**TEXT EXTRACT:**
The tropical wave does become a tropical storm, dubbed “Anais,” and bolstered by unusually warm ocean water, it intensifies as it moves across the tropical Atlantic toward the Caribbean and the United States.

On August 26, Anais is upgraded to a hurricane in the tropical Atlantic, east of the Eastern Caribbean.

As the hurricane moves through the Caribbean, past Hispaniola, the National Hurricane Center notifies residents and emergency managers up and down the Eastern Seaboard that Anais poses a very real and severe threat.

Several days later, on the 1st, Anais buffets the Bahamas with high winds. It spares the Bahamas a direct hit and instead veers north- northwest and, now classified as a Cat 4, with maximum sustained winds of 150 mph, takes dead aim at the coast of North Carolina.

Ray Bonner, risk manager for the City of Norfolk, Va. is one of those who takes heed.

**DATA LINES:**
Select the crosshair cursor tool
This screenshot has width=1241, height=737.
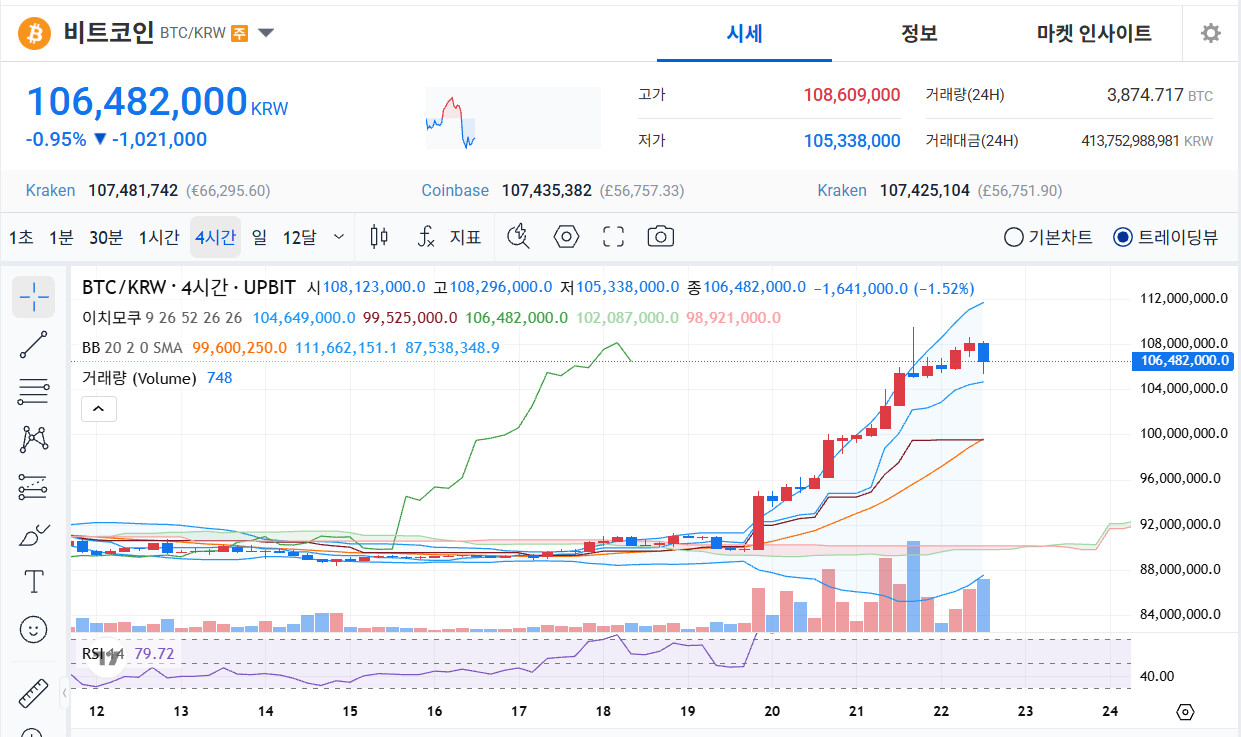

**THE EXERCISE:** Please retype the hurricane text above between "On August 26, Anais" and "and severe threat.", inclusive, word for word.

**SOLVED PROBLEM:**
On August 26, Anais is upgraded to a hurricane in the tropical Atlantic, east of the Eastern Caribbean.

As the hurricane moves through the Caribbean, past Hispaniola, the National Hurricane Center notifies residents and emergency managers up and down the Eastern Seaboard that Anais poses a very real and severe threat.